*** Opening Extracted information ***

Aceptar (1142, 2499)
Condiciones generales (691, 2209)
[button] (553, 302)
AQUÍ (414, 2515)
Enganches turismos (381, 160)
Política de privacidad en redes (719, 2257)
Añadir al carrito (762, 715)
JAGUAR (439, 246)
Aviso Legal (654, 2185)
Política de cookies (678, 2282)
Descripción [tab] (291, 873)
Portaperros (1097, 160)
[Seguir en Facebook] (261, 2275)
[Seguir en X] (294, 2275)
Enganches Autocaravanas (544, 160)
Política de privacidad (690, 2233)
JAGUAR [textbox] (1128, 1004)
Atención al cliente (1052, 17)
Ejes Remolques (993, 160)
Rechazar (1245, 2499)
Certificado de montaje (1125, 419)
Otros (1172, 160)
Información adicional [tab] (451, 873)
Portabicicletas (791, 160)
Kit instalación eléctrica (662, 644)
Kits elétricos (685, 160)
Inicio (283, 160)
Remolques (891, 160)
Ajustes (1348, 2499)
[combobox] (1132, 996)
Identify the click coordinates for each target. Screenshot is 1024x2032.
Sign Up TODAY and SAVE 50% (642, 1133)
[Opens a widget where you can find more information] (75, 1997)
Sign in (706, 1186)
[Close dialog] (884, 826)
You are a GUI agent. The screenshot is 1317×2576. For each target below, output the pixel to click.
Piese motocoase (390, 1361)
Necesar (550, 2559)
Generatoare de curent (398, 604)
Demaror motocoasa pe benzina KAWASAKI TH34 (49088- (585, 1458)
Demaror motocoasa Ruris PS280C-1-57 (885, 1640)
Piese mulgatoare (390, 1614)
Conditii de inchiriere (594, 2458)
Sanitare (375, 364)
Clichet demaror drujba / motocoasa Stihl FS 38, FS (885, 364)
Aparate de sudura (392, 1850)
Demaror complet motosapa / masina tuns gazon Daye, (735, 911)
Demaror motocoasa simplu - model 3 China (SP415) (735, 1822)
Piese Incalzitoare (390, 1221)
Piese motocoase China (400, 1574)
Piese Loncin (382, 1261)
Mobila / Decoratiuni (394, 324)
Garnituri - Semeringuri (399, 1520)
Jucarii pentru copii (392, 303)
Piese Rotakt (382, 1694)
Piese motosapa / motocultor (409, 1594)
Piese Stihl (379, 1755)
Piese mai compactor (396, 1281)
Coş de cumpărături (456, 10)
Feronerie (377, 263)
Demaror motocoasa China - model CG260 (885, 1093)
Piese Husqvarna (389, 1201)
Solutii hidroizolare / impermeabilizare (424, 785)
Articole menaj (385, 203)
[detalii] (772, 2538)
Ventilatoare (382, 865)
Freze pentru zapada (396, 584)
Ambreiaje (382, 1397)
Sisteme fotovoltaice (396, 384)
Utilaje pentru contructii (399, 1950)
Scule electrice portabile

*** Closing Extracted information ***

(Task objective)
Print the entire listing above once more, with nothing changed.

(Problem solution)
Aceptar (1142, 2499)
Condiciones generales (691, 2209)
[button] (553, 302)
AQUÍ (414, 2515)
Enganches turismos (381, 160)
Política de privacidad en redes (719, 2257)
Añadir al carrito (762, 715)
JAGUAR (439, 246)
Aviso Legal (654, 2185)
Política de cookies (678, 2282)
Descripción [tab] (291, 873)
Portaperros (1097, 160)
[Seguir en Facebook] (261, 2275)
[Seguir en X] (294, 2275)
Enganches Autocaravanas (544, 160)
Política de privacidad (690, 2233)
JAGUAR [textbox] (1128, 1004)
Atención al cliente (1052, 17)
Ejes Remolques (993, 160)
Rechazar (1245, 2499)
Certificado de montaje (1125, 419)
Otros (1172, 160)
Información adicional [tab] (451, 873)
Portabicicletas (791, 160)
Kit instalación eléctrica (662, 644)
Kits elétricos (685, 160)
Inicio (283, 160)
Remolques (891, 160)
Ajustes (1348, 2499)
[combobox] (1132, 996)
Identify the click coordinates for each target. Screenshot is 1024x2032.
Sign Up TODAY and SAVE 50% (642, 1133)
[Opens a widget where you can find more information] (75, 1997)
Sign in (706, 1186)
[Close dialog] (884, 826)
You are a GUI agent. The screenshot is 1317×2576. For each target below, output the pixel to click.
Piese motocoase (390, 1361)
Necesar (550, 2559)
Generatoare de curent (398, 604)
Demaror motocoasa pe benzina KAWASAKI TH34 (49088- (585, 1458)
Demaror motocoasa Ruris PS280C-1-57 (885, 1640)
Piese mulgatoare (390, 1614)
Conditii de inchiriere (594, 2458)
Sanitare (375, 364)
Clichet demaror drujba / motocoasa Stihl FS 38, FS (885, 364)
Aparate de sudura (392, 1850)
Demaror complet motosapa / masina tuns gazon Daye, (735, 911)
Demaror motocoasa simplu - model 3 China (SP415) (735, 1822)
Piese Incalzitoare (390, 1221)
Piese motocoase China (400, 1574)
Piese Loncin (382, 1261)
Mobila / Decoratiuni (394, 324)
Garnituri - Semeringuri (399, 1520)
Jucarii pentru copii (392, 303)
Piese Rotakt (382, 1694)
Piese motosapa / motocultor (409, 1594)
Piese Stihl (379, 1755)
Piese mai compactor (396, 1281)
Coş de cumpărături (456, 10)
Feronerie (377, 263)
Demaror motocoasa China - model CG260 (885, 1093)
Piese Husqvarna (389, 1201)
Solutii hidroizolare / impermeabilizare (424, 785)
Articole menaj (385, 203)
[detalii] (772, 2538)
Ventilatoare (382, 865)
Freze pentru zapada (396, 584)
Ambreiaje (382, 1397)
Sisteme fotovoltaice (396, 384)
Utilaje pentru contructii (399, 1950)
Scule electrice portabile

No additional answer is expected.